Porsche 718 Boxster Quick Review

Porsche’s Boxster looks sleeker than ever, delivers better economy and stacks more performance, and the prices have remained competitive. Where’s the catch?

Porsche Boxster 718 Side Jpg

Boxster first arrived twenty years ago and has got better with each successive generation. The latest car – now badged the 718 Porsche Boxster to celebrate the 1957 Porsche 718 roadster – could be the most compelling offer yet.
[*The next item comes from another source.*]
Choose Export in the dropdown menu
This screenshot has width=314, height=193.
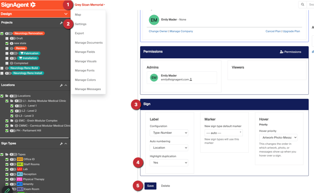pyautogui.click(x=79, y=33)
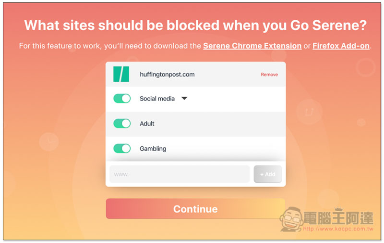Click the kocpc.com.tw watermark URL

tap(338, 229)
Styling: The last Boxster was a handsome thing but the 718 moves the game on, Porsche’s designers making the car look wider, lower and curvier. Only a couple of exterior parts are carried over, and you’ll love the slick 3D Porsche lettering at the back and the slick new headlights up front.
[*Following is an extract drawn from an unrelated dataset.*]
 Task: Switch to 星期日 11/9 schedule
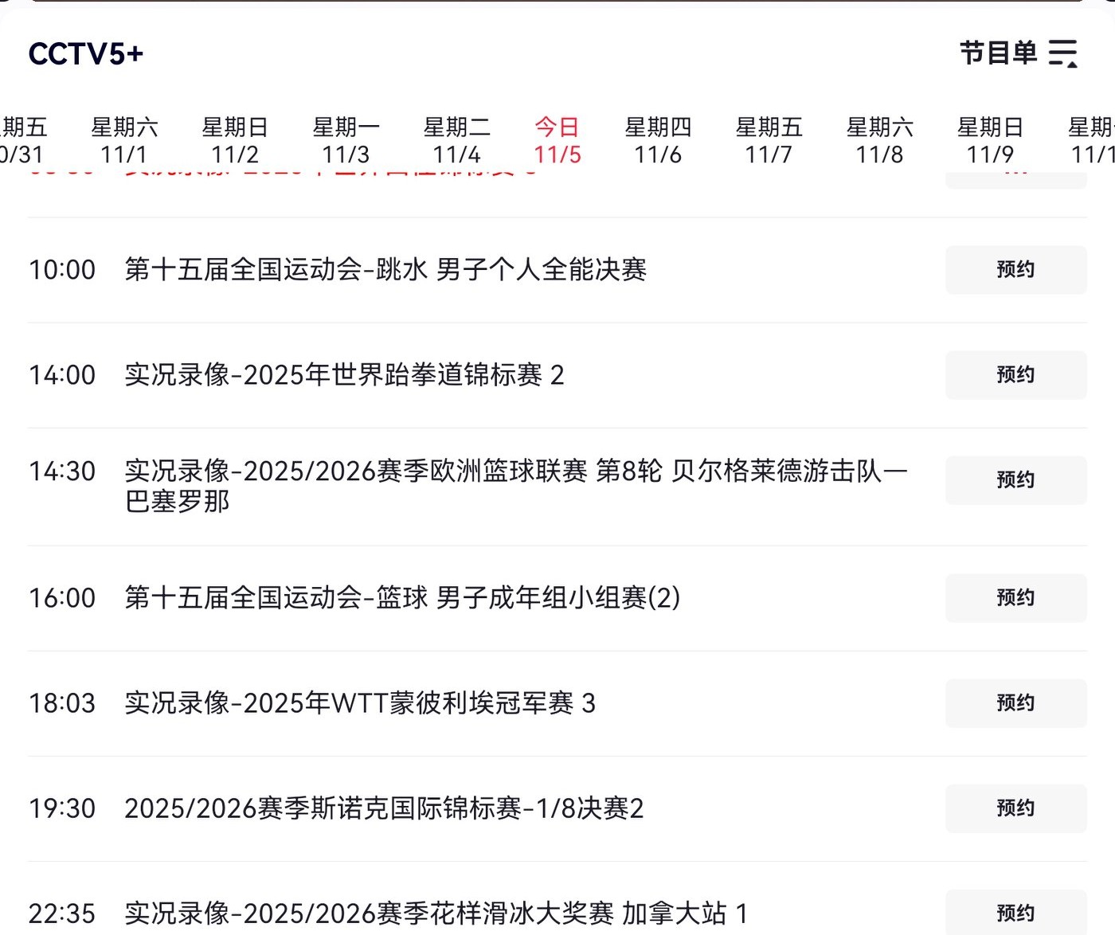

Ease of driving: The 718 ditches the old six-cylinder engines for downsized turbocharged four-cylinder units. Doing this makes the Boxster a whole lot more tractable and easier to drive, especially if you specify it with the slick PDK auto gearbox that over 90 percent of customers will choose.

Practicality: You don’t always expect a two-seater roadster to have a practical side, but you can get a surprising amount of gear in the front and rear boots of the Boxster.  An updated entertainment system is fitted that can be optioned to work with Apple CarPlay and here in Australia we get goodies like sat nav, digital radio and front and rear park assist as standard.
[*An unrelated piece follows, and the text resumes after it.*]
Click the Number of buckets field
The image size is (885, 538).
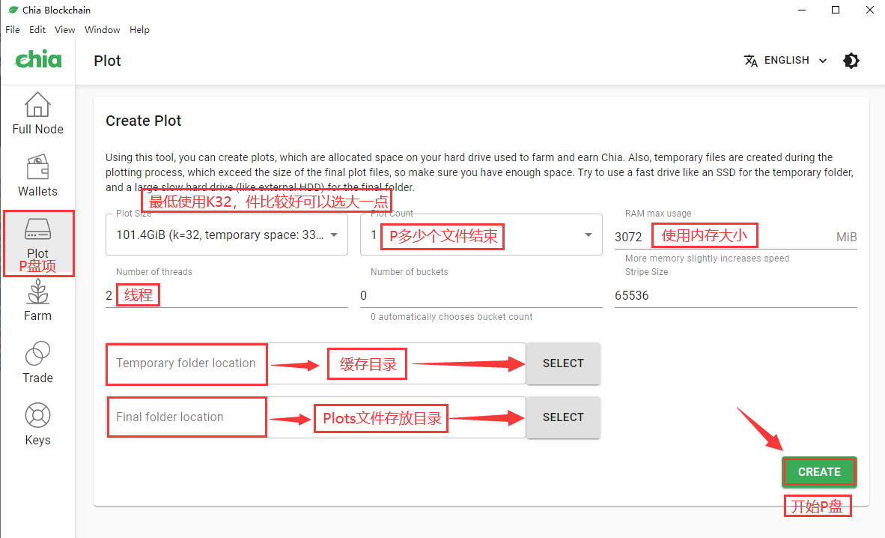tap(481, 295)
Economy: The switch to turbocharged engines means the 718 Boxster is a whole lot more economical than what went before. Choose the base car with a PDK gearbox and it’ll return 7.0L/100km, which is better than a Volkswagen Scirocco. Opt for the more powerful 718 Boxster S with PDK and that figure eases out to 7.3L/100km.


Sound effects: If you liked the way that old Porsche engines sound, this one takes a bit of getting used to. It doesn’t yowl when you really extend the engine, instead opting for a deeper growl. It’s not unpleasant – just different.

Options pricing: Luckily Porsche Australia has been able to offer the cars with a fairly decent equipment level. That hasn’t always been the case in the past, but the 718 Boxster can get expensive if you start ticking options boxes. You want a garage door opener? That’ll set you back $720. Different coloured dials? $1150. The optional Burmester stereo? $8790. Ouch.


Ritzy roadsters aren’t thin on the ground. The Boxster has long been the benchmark, but if you’re in the market, also consider the Mercedes-Benz SLK, the BMW Z4, the Audi TT Roadster and the Jaguar F-Type. The 718 Boxster is still probably the best all-rounder, but choose the Jag for the rorty soundtrack, the Audi for the slickest interior, the Mercedes for a calm sense of serenity and the BMW if you root for a punchy underdog.